Illustration by Marcia Staimer.

Say you want to open a new restaurant. You might think about leasing space and buying equipment, ingredients and, maybe, a really big sign.

If you followed Lean Startup methodology, your focus would be different, said David J. Miller, executive director of the Center for Innovation and Entrepreneurship (CIE) in George Mason University’s School of Business.

“A Lean Startup approach would say, hey, why don’t you start by putting up a catering ad on Craigslist or making whatever your food is at a farmer’s market at a table, where you spend $500 instead of signing on for a full restaurant?” Miller said. “What you are figuring out is what people will really pay for.”

Multiple university units have taught that method for at least five years, Miller said, and the National Science Foundation (NSF) is helping expand that effort with a five-year, $500,00 grant that provides $100,000 a year.

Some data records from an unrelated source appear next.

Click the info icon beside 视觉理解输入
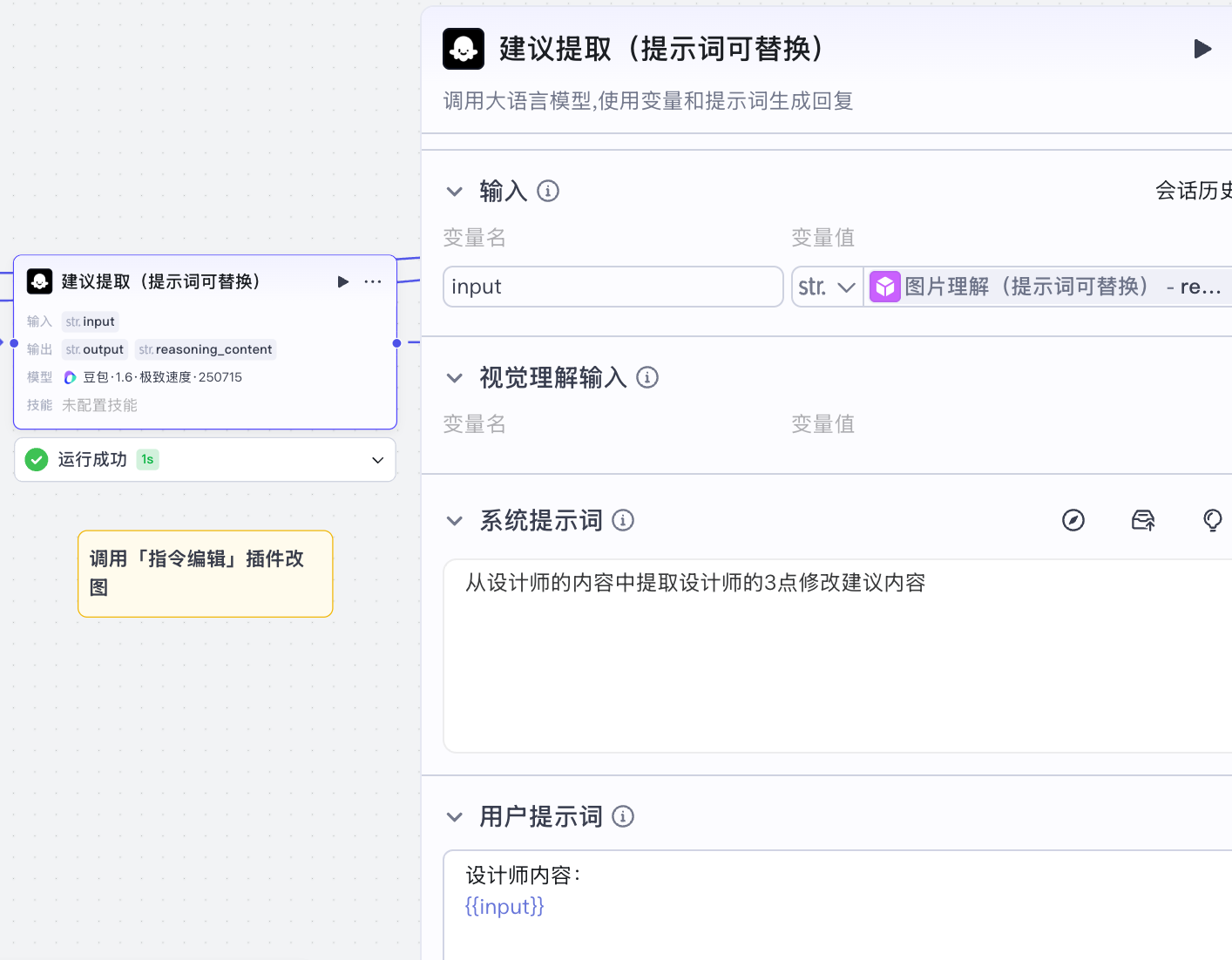 (x=647, y=377)
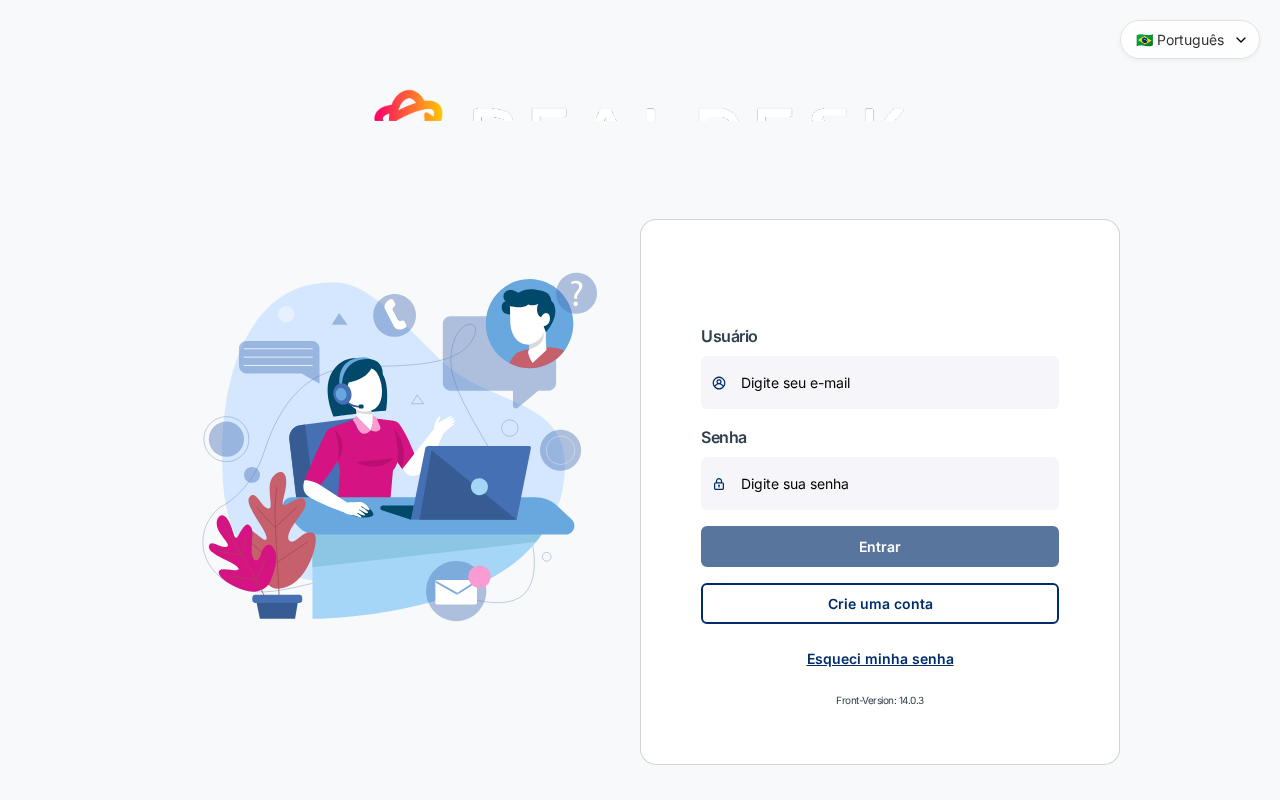This screenshot has width=1280, height=800.
Task: Click the question mark bubble in illustration
Action: point(576,293)
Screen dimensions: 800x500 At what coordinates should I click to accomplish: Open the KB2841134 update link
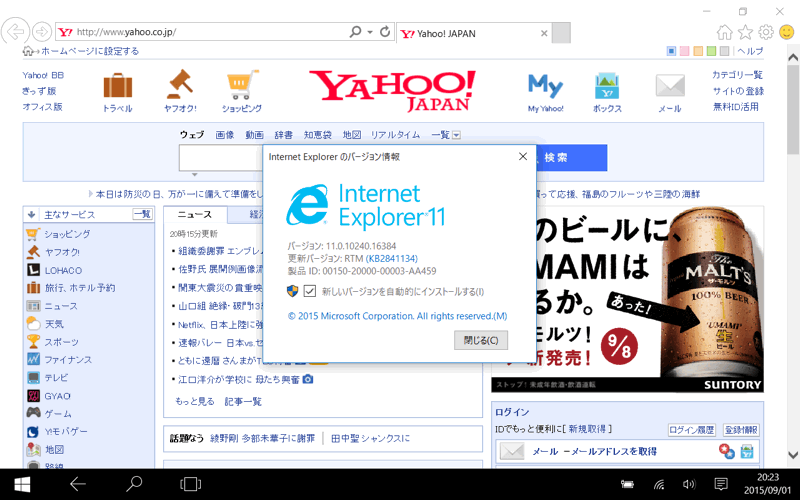click(391, 258)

The grant will allow the university to provide funds to innovation teams to research their technology, business models and concepts around, as the NSF website says, “products, processes and services that benefit society.”

“So it’s early stage stuff,” said Miller, who is co-primary investigator with Ali Andalibi, associate dean for research in the College of Science, and Bob Smith, director of the Mason Small Business Development Center. “And it’s very simple. It’s, basically, listen to your customer, dummy.”

Well, it is a bit more complicated than that.

In addition to more formally exposing participants to Lean Startup methodology, the grant puts George Mason into the nation’s innovation ecosystem and opens opportunities for students and faculty to attend national NSF programs.

The grant also builds on a campus-wide environment CIE has built through entities such as the Mason Innovation Lab, the Mason Enterprise Center, the Virginia Serious Games Institute, MIX spaces, and expansion of the Dean’s Business Competition, all of which reinforces the idea that entrepreneurship is synonymous with education.

In fact, Miller said, “Our university-wide ecosystem is why we won the [NSF] award.”

And with an NSF seal of approval, Mason’s business partners “can feel comfortable that we do know what we’re doing in this field. And it’s a very important field, not only for our students, but our faculty and graduate students. You don’t want to waste these talents,” Andalibi said.

On a more granular level, money provided to teams could assist in traveling to trade shows tied to their business ideas or to different towns in the region to do customer interviews.

“It’s really meant to be an educational component,” Andalibi said. “It’s education about the commercial viability of their proposed product.”